>> Begin Document passage

How Your Dog Can Teach You How to Behave

Happy-demonstrating the right to remain silent

I loved my dog, Happy, because he wasn’t an annoying barker like some dogs. He only barked when he really felt something. If something was truly important or if someone was truly in danger.

Why can’t we all be more like our canine friends? Only speak words of importance. You have the right to remain silent: use it! Don’t stand by and growl. Small dogs bark a lot because they don’t have another defense system. But after a while, nobody pays any attention to them.

Don’t bark and bark. Say something once. Twice, tops, and then let it go.

Don’t beg for treats at the table of life—go find your own indulgences. You deserve more than sitting around waiting for people to throw you a bone. You don’t have to be satisfied with leftovers.

Be loyal. Forgive people. Love them unconditionally, the way your dog loves you.

>> End Document passage
>> Begin Information supplied

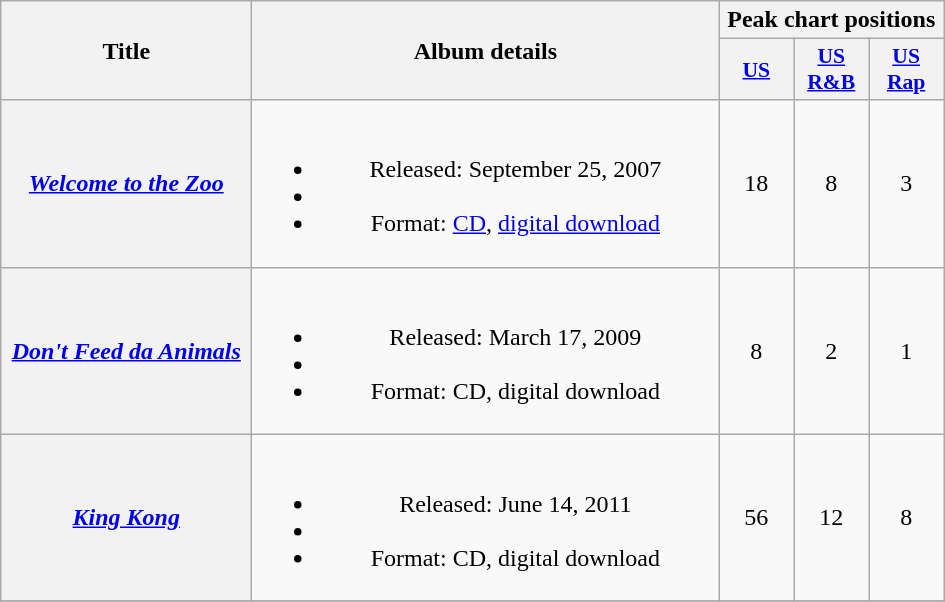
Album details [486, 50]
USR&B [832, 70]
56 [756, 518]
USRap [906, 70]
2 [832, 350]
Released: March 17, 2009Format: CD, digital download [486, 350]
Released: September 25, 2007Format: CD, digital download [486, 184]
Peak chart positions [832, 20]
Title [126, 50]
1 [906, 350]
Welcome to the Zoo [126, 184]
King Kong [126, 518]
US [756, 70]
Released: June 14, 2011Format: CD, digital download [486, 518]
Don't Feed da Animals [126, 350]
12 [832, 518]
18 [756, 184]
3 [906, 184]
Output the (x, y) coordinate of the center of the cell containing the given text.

>> End Information supplied

* **Work to complete**
- a) In the essay on learning from a dog, why do small dogs bark a lot?
- b) Print the part of the essay on learning from a dog starting at "How Your Dog" and ending at "dog loves you.".
- c) Carry on the essay on learning from a dog from its final sentence.
The listing is separate material, not part of the essay on learning from a dog.

* **Answers for the tasks**
- a) They don't have another defense system.

- b)
How Your Dog Can Teach You How to Behave

Happy-demonstrating the right to remain silent

I loved my dog, Happy, because he wasn’t an annoying barker like some dogs. He only barked when he really felt something. If something was truly important or if someone was truly in danger.

Why can’t we all be more like our canine friends? Only speak words of importance. You have the right to remain silent: use it! Don’t stand by and growl. Small dogs bark a lot because they don’t have another defense system. But after a while, nobody pays any attention to them.

Don’t bark and bark. Say something once. Twice, tops, and then let it go.

Don’t beg for treats at the table of life—go find your own indulgences. You deserve more than sitting around waiting for people to throw you a bone. You don’t have to be satisfied with leftovers.

Be loyal. Forgive people. Love them unconditionally, the way your dog loves you.

- c)
And finally, don’t wander in other people’s yards, digging in their dirt. Don’t gossip. Stay focused on yourself and what’s happening inside your own garden, the garden of your soul.

This is Happy modeling his former girlfriend, Coco’s, Luis Vuitton dog collar. My friend–I’ll call him Mr. Expendable Income, actually went out to buy Coco a collar at the nearest Luis Vuitton. Happy was modeling the collar. Hit Like if you like Happy modeling Luis Vuitton just as much as you like Keith Richards!

Be a hero in your own life. Don’t bark. Just get things done.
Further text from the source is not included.